Within 48 hours last year, Trump was stripped from Facebook, Instagram, Snapchat, and Twitter. Shopify pulled the president’s online stores from its platform and YouTube escalated its enforcement against claims of voter fraud.
Then came a crackdown on Republican supporters. TikTok blocked the hashtag “patriotparty.” Reddit banned the massive r/DonaldTrump subreddit page, and tech giants Apple, Google, and Amazon colluded to make Parler, the free speech alternative to Twitter, a relic of the past. It’s only a matter of time before they make same example out of Gettr, another social media platform gaining traction.
On Sunday, Georgia Republican Rep. Marjorie Taylor Greene was permanently suspended from Twitter. Her crime? Sharing statistics from the Vaccine Adverse Event Reporting System (VAERS) maintained by the Centers for Disease Control (CDC) and the Food and Drug Administration (FDA). According to the New York Times, Greene published a chart from the CDC claiming the data showed “extremely high amounts of COVID vaccine deaths.”
The post earned Greene a fifth and final strike under Twitter’s policy against “misinformation,” which provokes permanent suspension. Greene was given her third strike in July when she claimed the novel Wuhan coronavirus was not dangerous for individuals under 65 and at a healthy weight. Greene’s official Twitter account remains online with nearly 400,000 followers.
Shortly after Greene was kicked from Twitter, the Georgia congresswoman was slapped with a 24-hour suspension on Facebook for a similar alleged violation of the platform’s community standards, i.e., permitted viewpoints. Greene revealed the suspension in a Telegram post Monday morning.
“A post violated our policies and we have removed it; but removing her account for this violation is beyond the scope of our policies,” a spokesperson for Meta, formerly Facebook, told the Wall Street Journal.
Greene, a sitting member of Congress, is not the only one to suffer immediate de-platforming to start off the new year. Dr. Robert Malone, a pioneer in mRNA technology, was also kicked off Twitter for unclear reasons just before his appearance on the “Joe Rogan Podcast.”
A viral clip from the podcast outlining the presence of “mass formation psychosis” gripping the western world over coronavirus hysteria then became the subject of censorship on Google-owned YouTube.
Just as last year introduced a radical escalation of censorship, this year promises to be no different. Trump was at least an outgoing elected official when he was removed from nearly all major online platforms last year, with less than 20 days left in office.

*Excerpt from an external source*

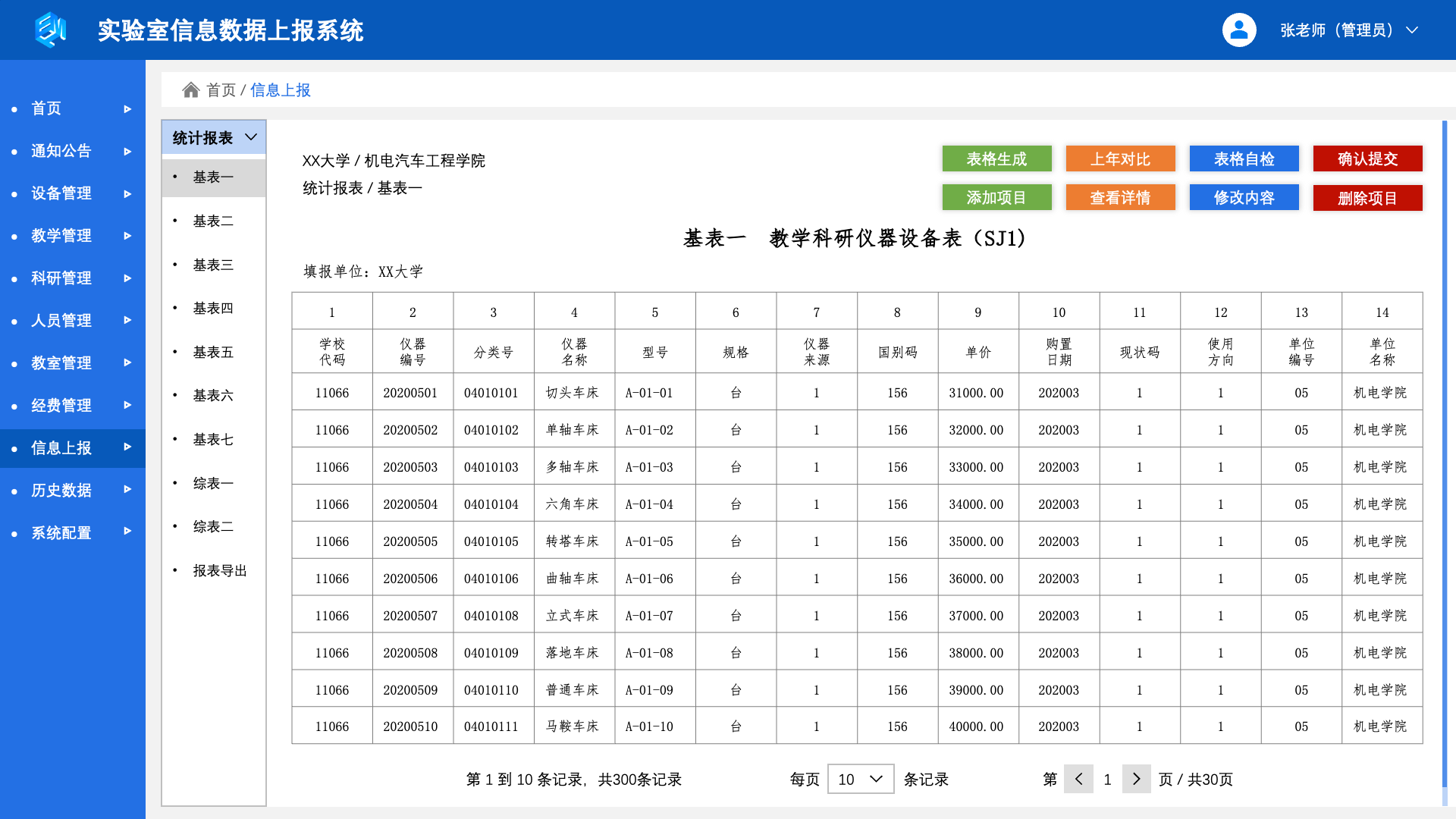Click the red 确认提交 button
The width and height of the screenshot is (1456, 819).
point(1367,159)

Greene is only halfway through her first term with no plans to retire.
The censorship won’t stop. The ideological forces behind it have benefitted too much. It helped land their preferred presidential candidate in the White House. It kept millions of Americans trapped in their homes for months on end to record profits for big business. It’s enabled bad actors to manipulate the public discussion and brand outcasts out of those who fail to follow the predetermined narrative, to detrimental consequences.
There’s another election just 10 months away, and therefore a lot more to censor.